Aber es geht am Freitag vor Pfingsten eher ungünstig los. Wir kommen später als erwartet los und reihen uns in den Staus eher mal am Ende ein. Und Staus gibt es, Oh Wunder, am Pfingstwochenende reichlich. Unser Plan sah eine Übernachtung bei einem unserer Lieblingsrestaurants, der Eiche in der Lüneburger Heide vor. Mit einer Reservierung für 20 Uhr waren wir meiner Meinung nach auf der sicheren Seite.
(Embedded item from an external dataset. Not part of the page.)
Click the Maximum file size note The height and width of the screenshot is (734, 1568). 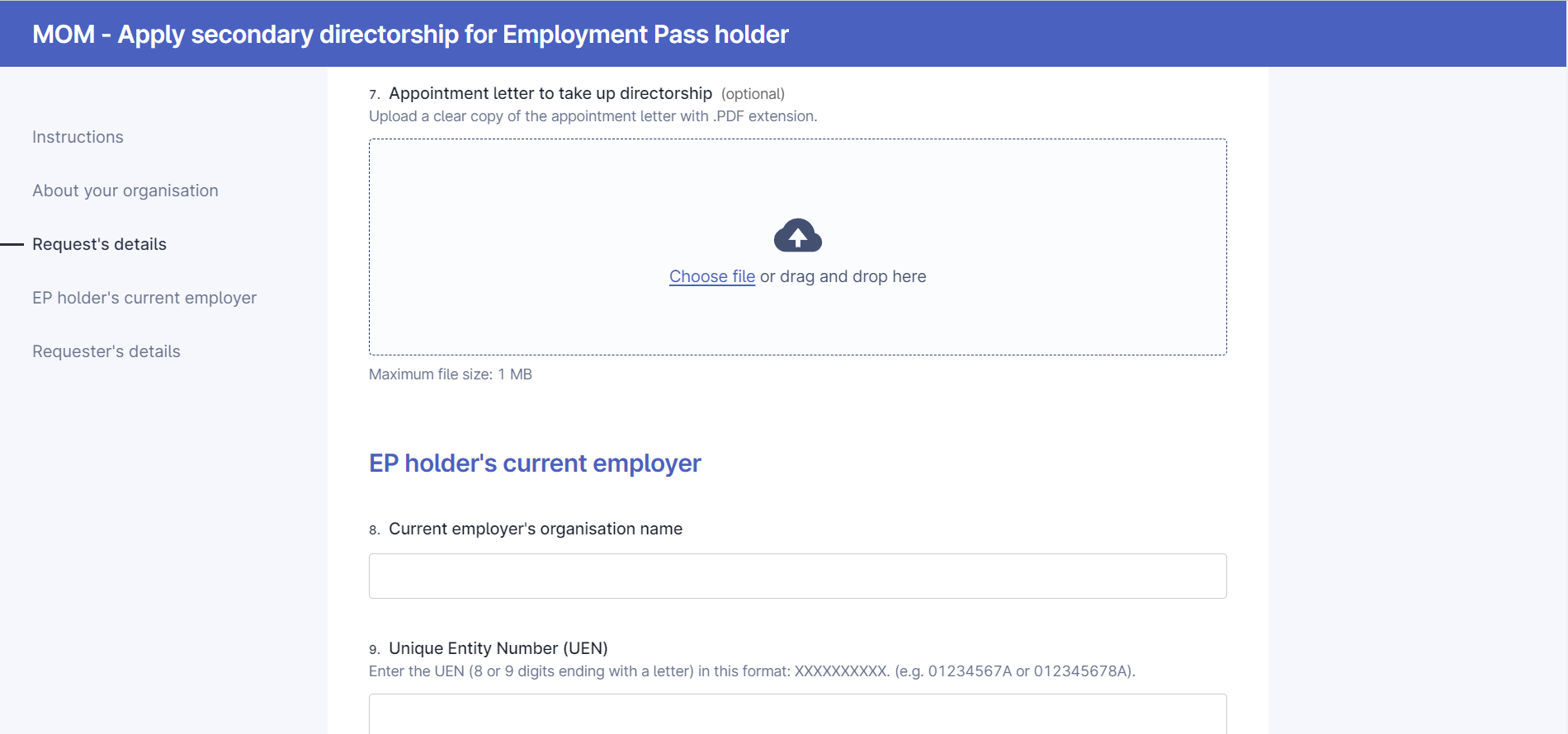click(451, 374)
Aber als wir unterwegs dank Navi schon absehen, dass es damit nix mehr wird, kündigen wir uns telefonisch schon mal für 21 Uhr an. Dumm nur, dass dann hinter Bielefeld auch noch etwas schwer nach Vollsperrung aussieht. Wir fahren, gerade noch rechtzeitig, ab.

Ab nach Rübennasenhausen

Aber jetzt ist unser Plan völlig aus den Fugen. Mit viel Glück wären wir wohl eher um 22 Uhr dort. Und ich bin mittlerweile doch schon reichlich fertig. Also müssen wir uns einen Plan B überlegen. Annette schlägt schließlich vor, Richtung Steinhuder Meer zu fahren und ich finde daraufhin einen gut erscheinenden Platz in Neustadt am Rübenberge.
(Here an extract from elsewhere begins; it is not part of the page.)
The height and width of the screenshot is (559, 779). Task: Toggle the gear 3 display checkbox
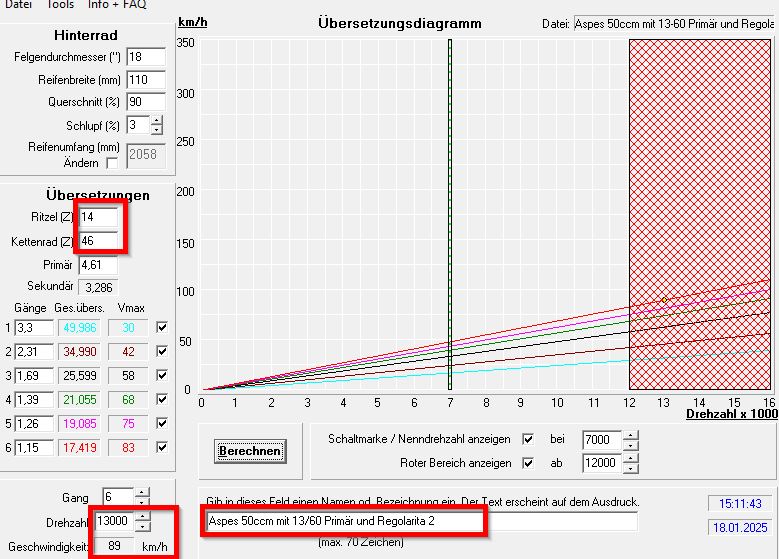coord(162,375)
Und als wir dort um kurz vor Neun ankommen, stellt sich heraus, dass dort großes Stattfest (kein Tippfehler!) ist. Unser Stellplatz am Leinepark ist aber trotzdem nicht gerade überfüllt und wirkt recht ruhig. Hier bleiben wir!

Stattfest

Wir erkunden also das Fest, bei es stattliche 7 verschiedene Bühnen mit unterschiedlichen „Welten“ gibt. Afrika, Wildwest, Bayern, Irland oder Karibik stehen zum Beispiel auf dem Programm. Für so ein kleines Städtchen ganz schön ambitioniert!

Und die Veranstalter haben sich mit der Gestaltung und dem Programm samt Walking Acts richtig Mühe gegeben.

Wir beobachten das Treiben, gönnen uns Fish&Chips, Guiness und Crepes und sind dann aber auch bald wieder hundekaputt im MoMo.